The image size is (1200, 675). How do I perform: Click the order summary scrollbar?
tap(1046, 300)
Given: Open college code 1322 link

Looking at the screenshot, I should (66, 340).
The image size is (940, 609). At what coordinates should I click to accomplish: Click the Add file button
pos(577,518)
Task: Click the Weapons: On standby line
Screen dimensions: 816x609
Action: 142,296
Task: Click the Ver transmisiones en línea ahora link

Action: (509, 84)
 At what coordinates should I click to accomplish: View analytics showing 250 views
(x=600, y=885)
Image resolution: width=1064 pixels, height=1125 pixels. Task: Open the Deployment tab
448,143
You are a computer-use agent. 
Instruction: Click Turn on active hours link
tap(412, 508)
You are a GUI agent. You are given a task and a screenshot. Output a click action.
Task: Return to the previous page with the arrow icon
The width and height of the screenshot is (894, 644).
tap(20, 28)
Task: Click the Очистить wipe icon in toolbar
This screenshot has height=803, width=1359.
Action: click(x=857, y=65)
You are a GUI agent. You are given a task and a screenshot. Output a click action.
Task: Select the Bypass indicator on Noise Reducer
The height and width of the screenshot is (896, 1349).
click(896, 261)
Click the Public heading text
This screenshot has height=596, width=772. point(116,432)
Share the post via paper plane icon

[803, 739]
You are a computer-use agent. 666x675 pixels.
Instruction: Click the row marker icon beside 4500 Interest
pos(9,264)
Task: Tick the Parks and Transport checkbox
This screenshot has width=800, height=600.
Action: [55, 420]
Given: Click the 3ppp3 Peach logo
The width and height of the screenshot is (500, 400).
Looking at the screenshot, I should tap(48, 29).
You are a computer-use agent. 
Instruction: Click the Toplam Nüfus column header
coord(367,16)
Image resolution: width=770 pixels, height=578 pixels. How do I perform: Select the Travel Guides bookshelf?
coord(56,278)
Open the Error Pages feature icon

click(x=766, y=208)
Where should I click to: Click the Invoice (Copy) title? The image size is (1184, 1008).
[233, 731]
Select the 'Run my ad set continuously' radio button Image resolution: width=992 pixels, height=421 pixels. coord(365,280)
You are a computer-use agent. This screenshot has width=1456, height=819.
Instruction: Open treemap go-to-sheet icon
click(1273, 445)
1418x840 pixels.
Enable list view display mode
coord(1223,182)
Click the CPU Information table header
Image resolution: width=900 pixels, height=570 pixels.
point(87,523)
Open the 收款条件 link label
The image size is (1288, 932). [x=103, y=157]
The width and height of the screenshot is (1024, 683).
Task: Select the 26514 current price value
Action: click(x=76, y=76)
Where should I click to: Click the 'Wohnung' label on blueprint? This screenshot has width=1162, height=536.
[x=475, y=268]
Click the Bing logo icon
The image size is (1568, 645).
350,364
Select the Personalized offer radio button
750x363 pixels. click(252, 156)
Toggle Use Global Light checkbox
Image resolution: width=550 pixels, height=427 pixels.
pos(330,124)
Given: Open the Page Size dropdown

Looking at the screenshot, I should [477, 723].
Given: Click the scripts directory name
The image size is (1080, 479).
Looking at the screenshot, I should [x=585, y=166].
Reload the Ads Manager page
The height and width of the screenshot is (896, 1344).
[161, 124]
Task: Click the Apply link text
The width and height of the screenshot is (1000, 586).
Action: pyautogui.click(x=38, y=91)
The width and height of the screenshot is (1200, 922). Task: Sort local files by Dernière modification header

Instructions for the task: Please format the data above as a JSON list of strings, with one string per line and blank lines omitted.

Expected output:
[
  "The image size is (1200, 675). How do I perform: Click the order summary scrollbar?",
  "tap(1046, 300)",
  "Given: Open college code 1322 link",
  "Looking at the screenshot, I should (66, 340).",
  "The image size is (940, 609). At what coordinates should I click to accomplish: Click the Add file button",
  "pos(577,518)",
  "Task: Click the Weapons: On standby line",
  "Screen dimensions: 816x609",
  "Action: 142,296",
  "Task: Click the Ver transmisiones en línea ahora link",
  "Action: (509, 84)",
  " At what coordinates should I click to accomplish: View analytics showing 250 views",
  "(x=600, y=885)",
  "Image resolution: width=1064 pixels, height=1125 pixels. Task: Open the Deployment tab",
  "448,143",
  "You are a computer-use agent. ",
  "Instruction: Click Turn on active hours link",
  "tap(412, 508)",
  "You are a GUI agent. You are given a task and a screenshot. Output a click action.",
  "Task: Return to the previous page with the arrow icon",
  "The width and height of the screenshot is (894, 644).",
  "tap(20, 28)",
  "Task: Click the Очистить wipe icon in toolbar",
  "This screenshot has height=803, width=1359.",
  "Action: click(x=857, y=65)",
  "You are a GUI agent. You are given a task and a screenshot. Output a click action.",
  "Task: Select the Bypass indicator on Noise Reducer",
  "The height and width of the screenshot is (896, 1349).",
  "click(896, 261)",
  "Click the Public heading text",
  "This screenshot has height=596, width=772. point(116,432)",
  "Share the post via paper plane icon",
  "[803, 739]",
  "You are a computer-use agent. 666x675 pixels.",
  "Instruction: Click the row marker icon beside 4500 Interest",
  "pos(9,264)",
  "Task: Tick the Parks and Transport checkbox",
  "This screenshot has width=800, height=600.",
  "Action: [55, 420]",
  "Given: Click the 3ppp3 Peach logo",
  "The width and height of the screenshot is (500, 400).",
  "Looking at the screenshot, I should tap(48, 29).",
  "You are a computer-use agent. ",
  "Instruction: Click the Toplam Nüfus column header",
  "coord(367,16)",
  "Image resolution: width=770 pixels, height=578 pixels. How do I perform: Select the Travel Guides bookshelf?",
  "coord(56,278)",
  "Open the Error Pages feature icon",
  "click(x=766, y=208)",
  "Where should I click to: Click the Invoice (Copy) title? The image size is (1184, 1008).",
  "[233, 731]",
  "Select the 'Run my ad set continuously' radio button Image resolution: width=992 pixels, height=421 pixels. coord(365,280)",
  "You are a computer-use agent. This screenshot has width=1456, height=819.",
  "Instruction: Open treemap go-to-sheet icon",
  "click(1273, 445)",
  "1418x840 pixels.",
  "Enable list view display mode",
  "coord(1223,182)",
  "Click the CPU Information table header",
  "Image resolution: width=900 pixels, height=570 pixels.",
  "point(87,523)",
  "Open the 收款条件 link label",
  "The image size is (1288, 932). [x=103, y=157]",
  "The width and height of the screenshot is (1024, 683).",
  "Task: Select the 26514 current price value",
  "Action: click(x=76, y=76)",
  "Where should I click to: Click the 'Wohnung' label on blueprint? This screenshot has width=1162, height=536.",
  "[x=475, y=268]",
  "Click the Bing logo icon",
  "The image size is (1568, 645).",
  "350,364",
  "Select the Personalized offer radio button",
  "750x363 pixels. click(252, 156)",
  "Toggle Use Global Light checkbox",
  "Image resolution: width=550 pixels, height=427 pixels.",
  "pos(330,124)",
  "Given: Open the Page Size dropdown",
  "Looking at the screenshot, I should [477, 723].",
  "Given: Click the scripts directory name",
  "The image size is (1080, 479).",
  "Looking at the screenshot, I should [x=585, y=166].",
  "Reload the Ads Manager page",
  "The height and width of the screenshot is (896, 1344).",
  "[161, 124]",
  "Task: Click the Apply link text",
  "The width and height of the screenshot is (1000, 586).",
  "Action: pyautogui.click(x=38, y=91)",
  "The width and height of the screenshot is (1200, 922). Task: Sort local files by Dernière modification header"
]